**Passage to read**:
Start of Block

Northeast Indiana’s Regional Cities Initiative proposals laid out

FORT WAYNE —Thirty-eight projects. Eleven counties. More than $400 million.

Those are the numbers included in a massive economic development and quality-of-life improvement proposal sent to the state Tuesday by leaders of area businesses, cities and towns to compete for funding under the Indiana Economic Development Corporation’s Regional Cities Initiative.

The initiative, created by Gov. Mike Pence and the IEDC, is aimed at fast-tracking projects to boost economic growth and spur population increases in Indiana. Regions throughout the state are competing for one of two $42 million grants made available this year by state lawmakers under the program.

Northeast Indiana Regional Partnership submitted its plans at a “premiere event” last night in Fort Wayne. The partnership includes Adams, Allen, DeKalb, Huntington, LaGrange, Noble, Steuben, Wabash, Wells and Whitley counties.

The 220-page proposal includes plans for dozens of projects ready to be completed over the next two years, including several in Wells County.

Among them, an $18 million performing arts center in Bluffton, a multi-county trails system that would connect with Ouabache State Park, $5.5 million for the proposed Bluffton Food Innovation Center and $250,000 for an amphitheater at Ossian’s Archbold-Wilson Park.

“Every single county in this region is going to benefit from what we’re going to talk about,” said John Sampson, president and CEO of the regional partnership.

“We are going to be a contender for that $42 million,” he said. “It is not ours, but we are going to be a contender.”

Among the regions vying for the money, only one other group — Central Indiana — has so far submitted plans to the state. Eight regions have said they will compete for initiative funding.

Speakers at the event Tuesday at the Mirro Center for Research and Innovation lauded the commitments of leaders in each of the 11 counties in the partnership. The projects included in the proposal would help draw people to northeast Indiana as well as grow the economy, they said.

End of Block

**Provided information**:

Start of Block

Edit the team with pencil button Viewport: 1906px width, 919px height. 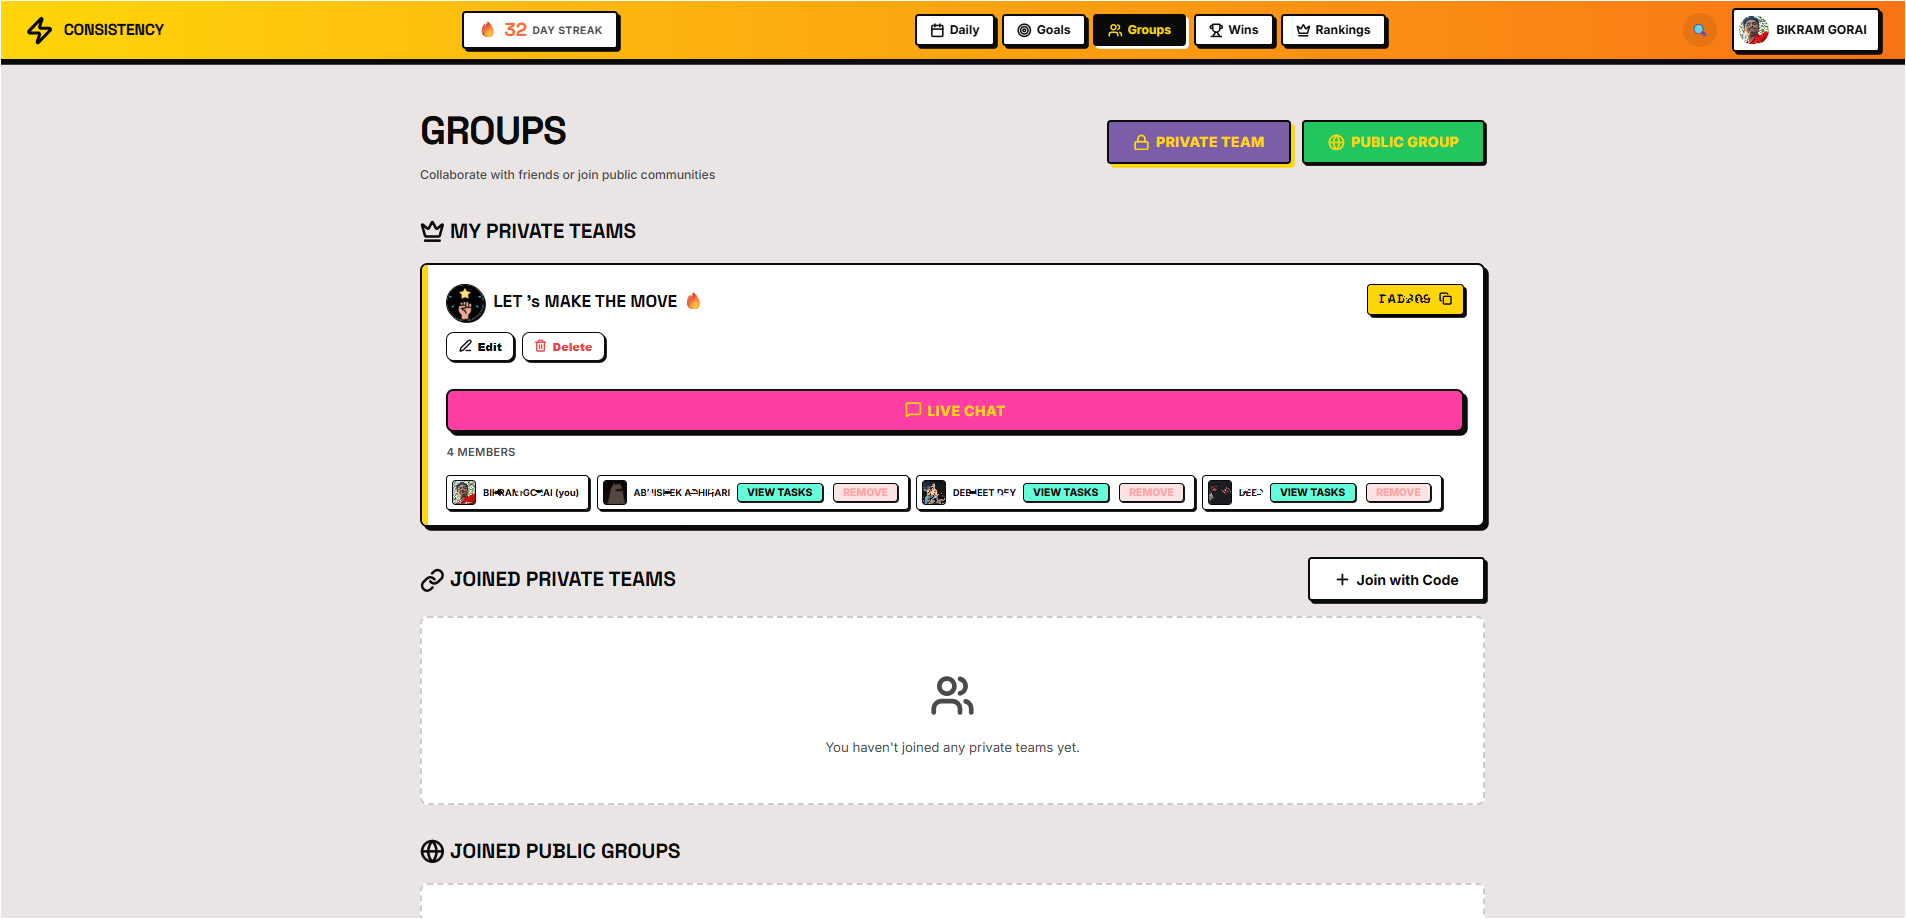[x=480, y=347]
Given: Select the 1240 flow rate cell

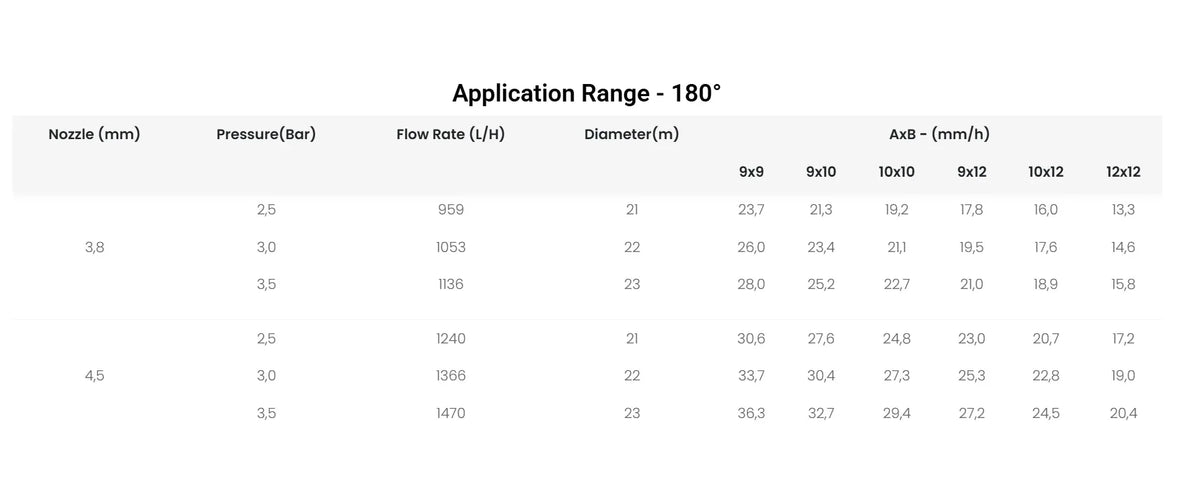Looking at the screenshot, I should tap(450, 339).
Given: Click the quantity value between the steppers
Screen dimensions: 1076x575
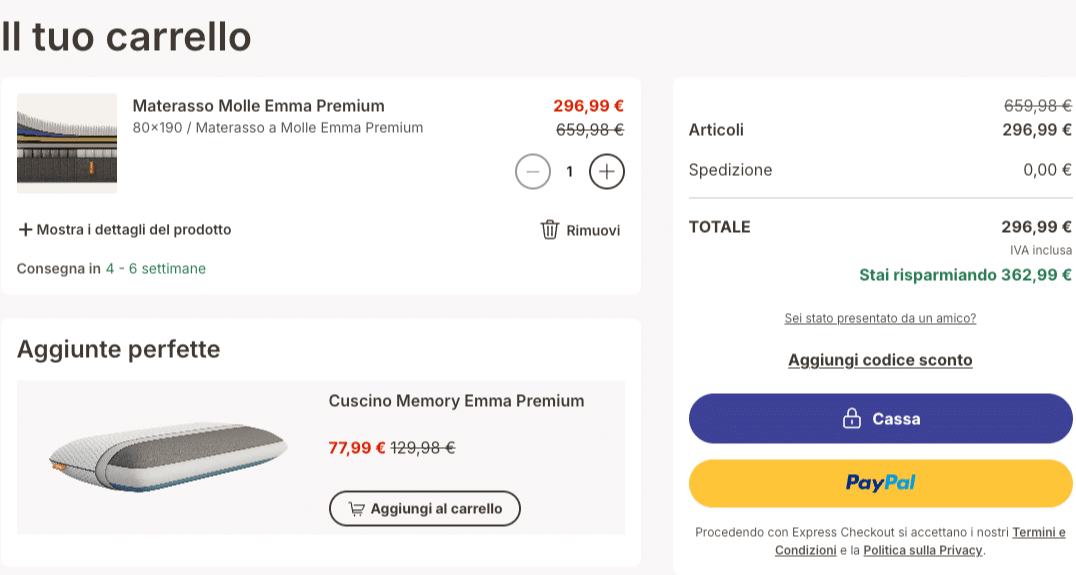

End of Block

**Task list**:
A. Print the part of the Regional Cities article that opens with the words containing "Northeast Indiana’s Regional" and closes with "Regional Cities Initiative.", copied word for word.
B. According to the Regional Cities article, how much would the performing arts center in Bluffton cost?

**Written answers**:
A.
Northeast Indiana’s Regional Cities Initiative proposals laid out

FORT WAYNE —Thirty-eight projects. Eleven counties. More than $400 million.

Those are the numbers included in a massive economic development and quality-of-life improvement proposal sent to the state Tuesday by leaders of area businesses, cities and towns to compete for funding under the Indiana Economic Development Corporation’s Regional Cities Initiative.

B. $18 million